Kritiek en alternatieven

[bewerken | brontekst bewerken]

Sinds het woord 'loverboy' ingeburgerd raakte, is het door verschillende mensen bekritiseerd omdat het de ellende van de slachtoffers zou verhullen. Als alternatief werd in 2008 door toenmalig minister van Justitie Ernst Hirsch-Ballin de benaming 'pooierboy' voorgesteld. Ook hij vond 'loverboy' veel te vriendelijk klinken.[3] Terwijl criminoloog Frank Bovenkerk in 2006 de omschrijving 'modern pooierschap' gebruikte, pleitte de Nederlandse Rapporteur Mensenhandel Corine Dettmeijer in 2013 ervoor om in de benadering meer de nadruk op mensenhandel te leggen. De jeugdzorgcommissie 'Aanpak meisjesslachtoffers loverboys', onder leiding van oud-GroenLinks-Kamerlid Naïma Azough, zag in 2014 af van een naamswijziging in 'pooierboy' omdat het misbruik ook andere vormen kan aannemen dan prostitutie.[11] Niettemin sloot voorzitter Azough zich een jaar later desgevraagd aan bij de kritiek op het woord loverboy: "Loverboy klinkt veel te lieflijk."[12] In een interview in oktober 2015 (in de aanloop naar een debat in de Tweede Kamer over de loverboy-problematiek) pleitte VVD-Kamerlid Brigitte van der Burg weer voor 'pooierboy'.[12]

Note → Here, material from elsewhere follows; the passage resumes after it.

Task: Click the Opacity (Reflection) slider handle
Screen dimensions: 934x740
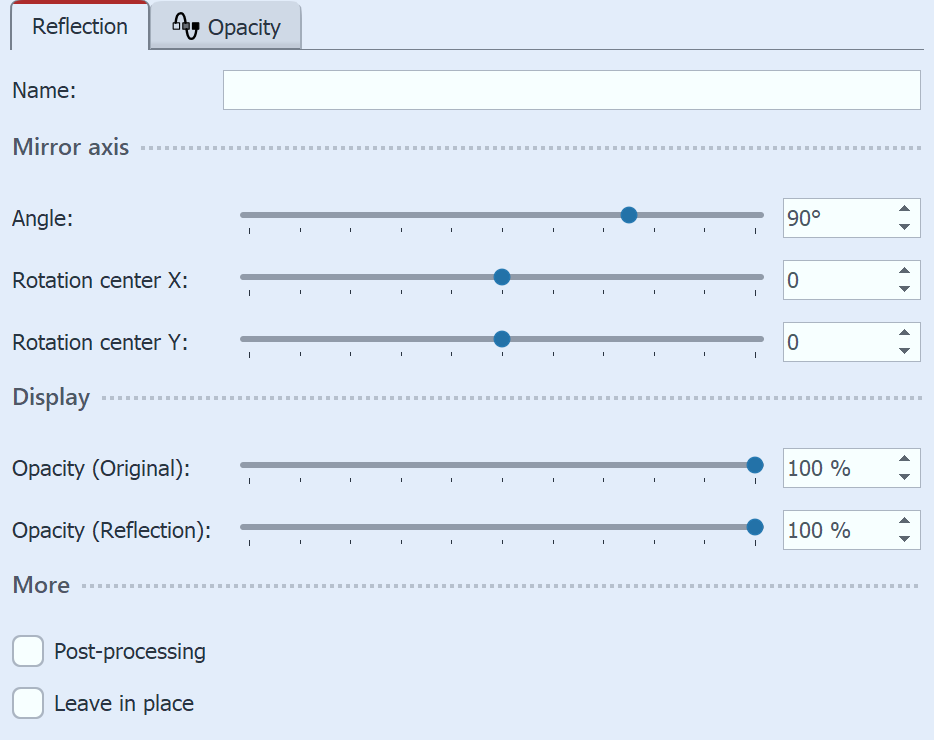Action: [x=755, y=526]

In België is het woord 'tienerpooier' gangbaar geworden, vooral sinds een rapport van de organisatie Child Focus in 2016.[13][14]

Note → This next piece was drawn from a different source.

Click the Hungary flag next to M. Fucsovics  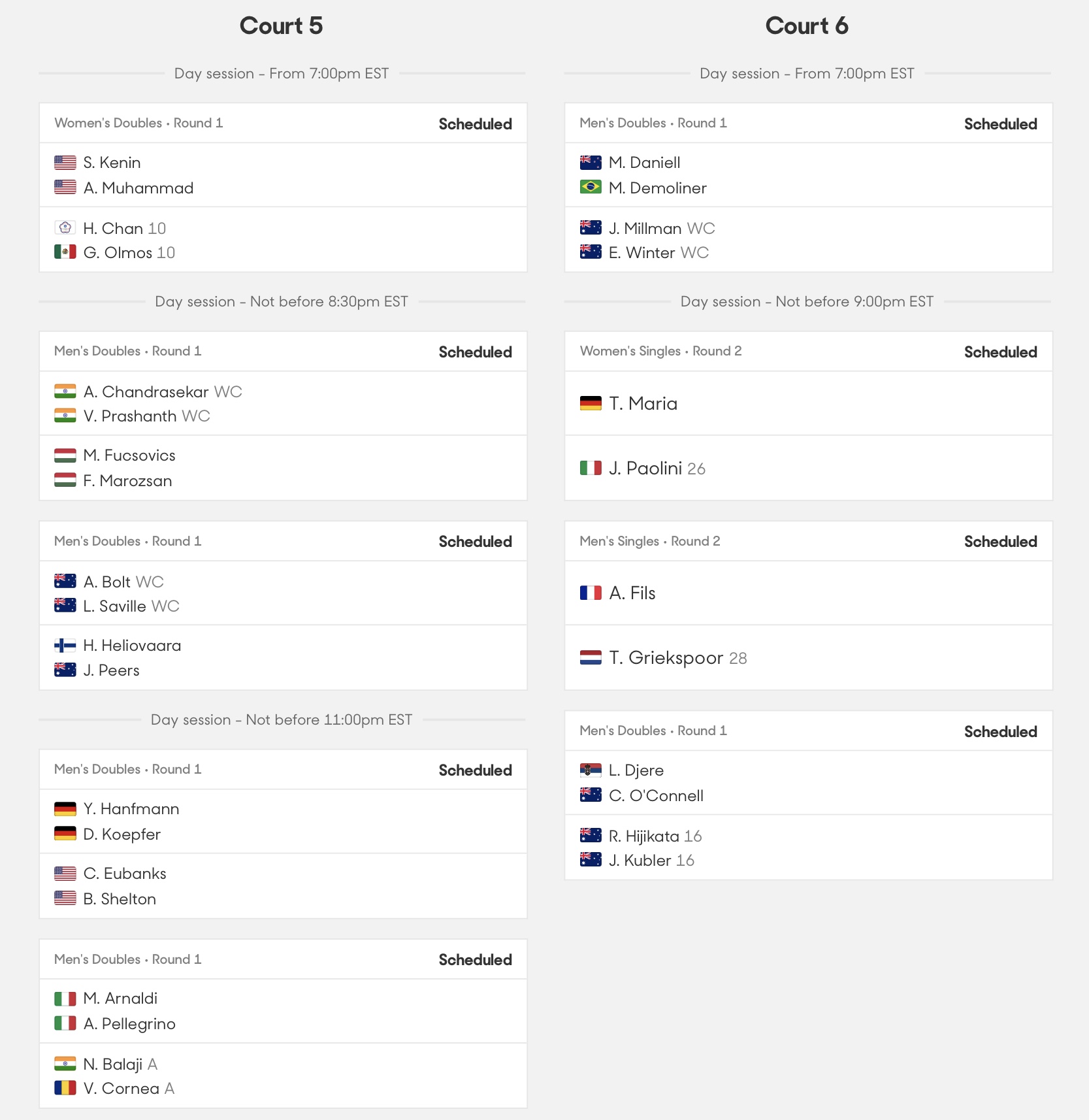point(65,455)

Wel of geen onderscheid met andere pooiers

[bewerken | brontekst bewerken]

In opdracht van de gemeente Amsterdam deed het Willem Pompe Instituut in 2004 onder leiding van criminoloog Frank Bovenkerk onderzoek naar het loverboyfenomeen in Amsterdam. Volgens deze onderzoekers geeft de empirische werkelijkheid er geen aanleiding toe het probleem van de loverboys apart te benoemen. Binnen de wereld van de prostitutie komt sinds jaar en dag en overal ter wereld de figuur voor van de pooier die jonge vrouwen verleidt om ze in de prostitutie te brengen.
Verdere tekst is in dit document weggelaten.